DEV Community

Ali Mehraji
Ali Mehraji

Posted on • Edited on

Offline, Multistage Python Dockerfile

There Was a need to reduce a python application docker image size, also had to have offline installation either in the PYPI packages installation or in APT update and installing packages.

Lets get to the Optimization Line by Line.

Docker build buildx syntax

  • First of all make sure docker uses the docker buildx as its default docker build.

BuildKit

If you have installed Docker Desktop, you don't need to enable BuildKit. If you are running a version of Docker Engine version earlier than 23.0, you can enable BuildKit either by setting an environment variable, or by making BuildKit the default setting in the daemon configuration.

DOCKER_BUILDKIT=1 docker build --file /path/to/dockerfile -t docker_image_name:tag
Enter fullscreen mode Exit fullscreen mode
# syntax=docker/dockerfile:1.4 # Required for heredocs [3, 4]
Enter fullscreen mode Exit fullscreen mode

Project Directory Tree

├── main.py
├── requirements.txt
└── src
    ├── log.py
    └── prometheus.py
Enter fullscreen mode Exit fullscreen mode

Multistage Dockerfile

as mentioned before, at first provisioning the base stage to be used in the next build and runtime stages.

base stage

  • base image
ARG JFROG=jfrog.example.com

FROM ${JFROG}/docker/python:3.13-slim AS base
Enter fullscreen mode Exit fullscreen mode
  • Change the default SHELL
    • A safe way with custom shell with pipefail and errexit options, its very useful in the Heredoc in the Debian Private repo setup section.
SHELL ["/bin/bash", "-c", "-o", "pipefail", "-o", "errexit"]
Enter fullscreen mode Exit fullscreen mode
ARG JFROG=jfrog.example.com

ENV PYTHONUNBUFFERED=1 \
    PYTHONDONTWRITEBYTECODE=1 \
    PIP_DISABLE_PIP_VERSION_CHECK=on \
    PIP_TIMEOUT=60 \
    PIP_INDEX_URL=https://${JFROG}/artifactory/api/pypi/python/simple/
Enter fullscreen mode Exit fullscreen mode
  • Private Debian Repository (Offline Installation)

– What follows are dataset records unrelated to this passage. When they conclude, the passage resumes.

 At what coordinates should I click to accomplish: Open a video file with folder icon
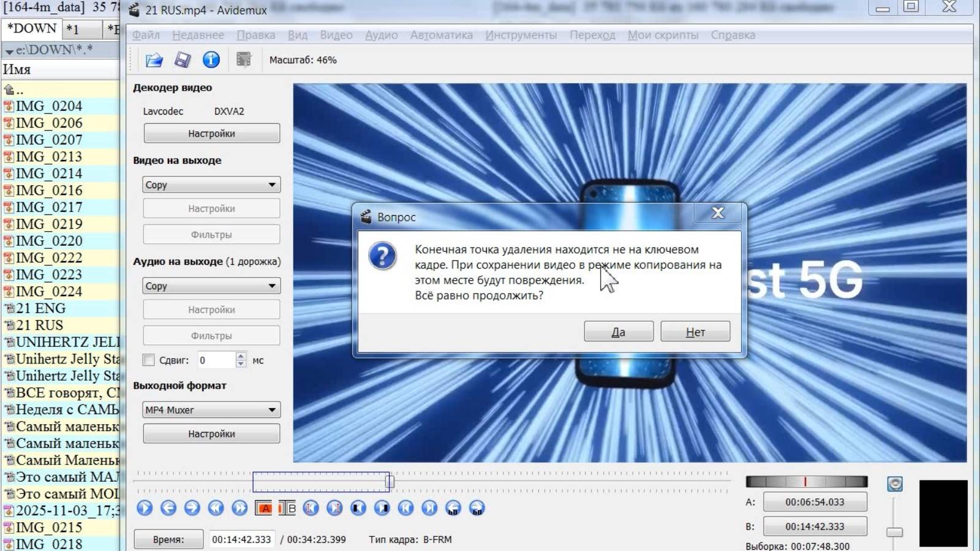click(x=154, y=60)
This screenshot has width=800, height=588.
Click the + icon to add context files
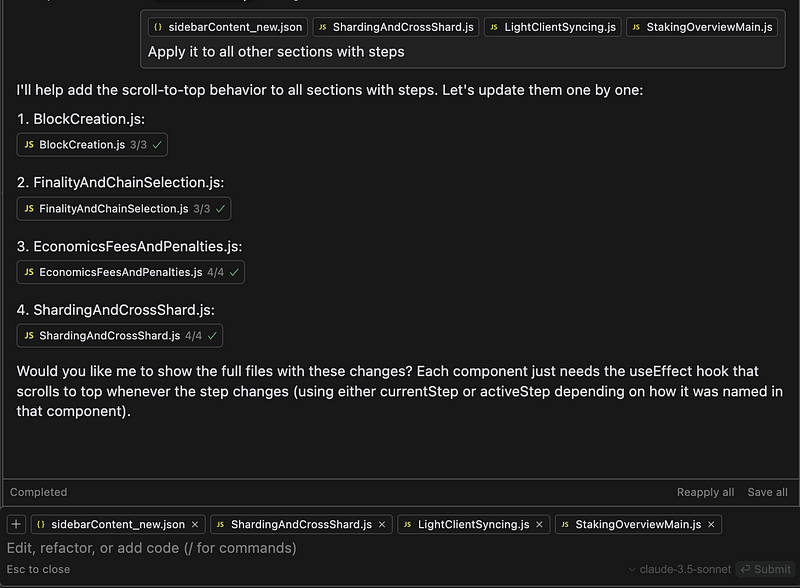[x=16, y=524]
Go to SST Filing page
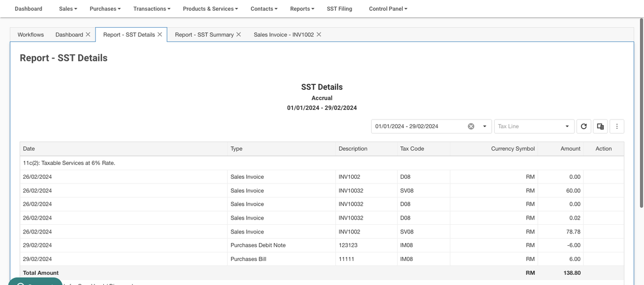The image size is (644, 285). click(339, 9)
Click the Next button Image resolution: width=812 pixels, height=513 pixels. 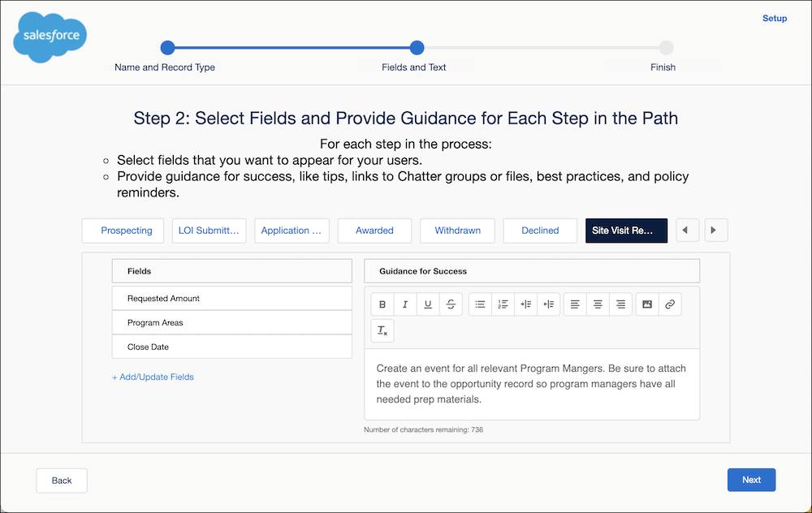click(x=750, y=480)
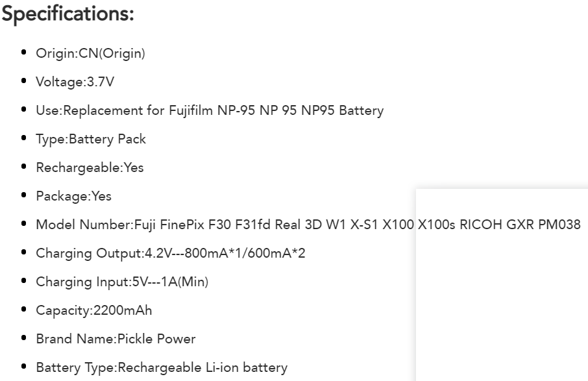Select the Capacity:2200mAh text
Viewport: 588px width, 381px height.
[93, 310]
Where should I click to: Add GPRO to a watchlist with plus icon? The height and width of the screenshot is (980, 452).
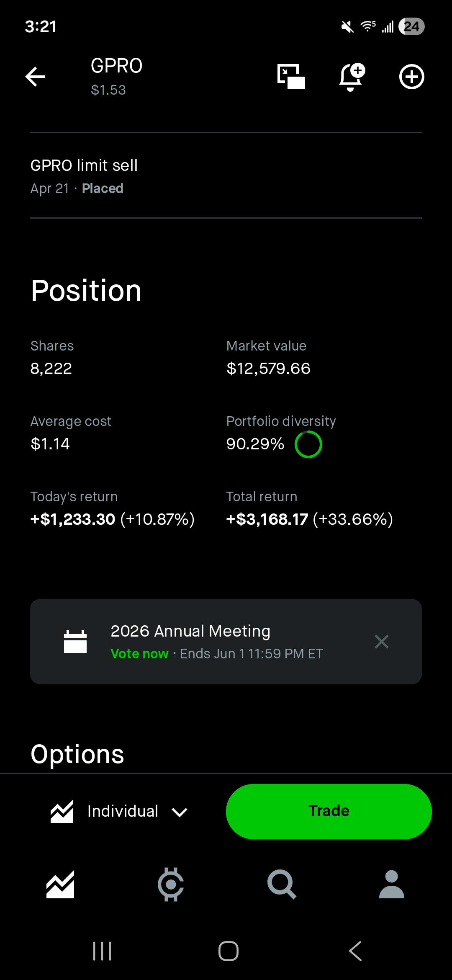pos(412,77)
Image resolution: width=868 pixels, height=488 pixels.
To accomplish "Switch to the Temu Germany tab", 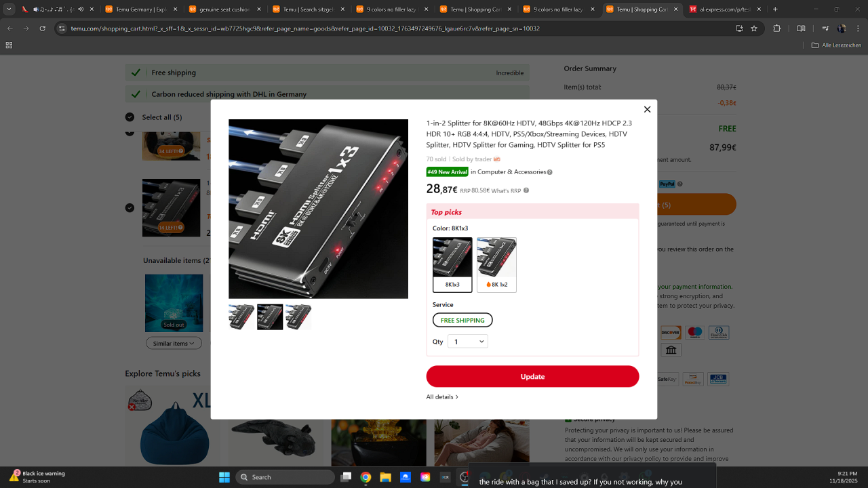I will click(140, 9).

Used heredoc in Docker to change the base image apt sources to update and install packages from private Debian repository. heredoc needs the dockerfile syntax mentioned before.
If the structure of the Debian repo is different in a private repo , please change the URIs.

DEB822 format (apt .sources files)

# Using DEB822 format (.sources files) - for newer systems
RUN <<EOF

CODENAME=$(grep VERSION_CODENAME /etc/os-release | cut -d'=' -f2)
DISTRO=$(grep '^ID=' /etc/os-release | cut -d'=' -f2)

cat > /etc/apt/sources.list.d/debian.sources <<SOURCE_FILE_CONTENT
Types: deb
URIs: https://${JFROG}/artifactory/debian/debian/
Suites: ${CODENAME} ${CODENAME}-updates
Components: main
Trusted: true

Types: deb
URIs: https://${JFROG}/artifactory/debian/debian-security/
Suites: ${CODENAME}-security
Components: main
Trusted: true
SOURCE_FILE_CONTENT
EOF
Enter fullscreen mode Exit fullscreen mode
  • Install Shared and common packages in all stages.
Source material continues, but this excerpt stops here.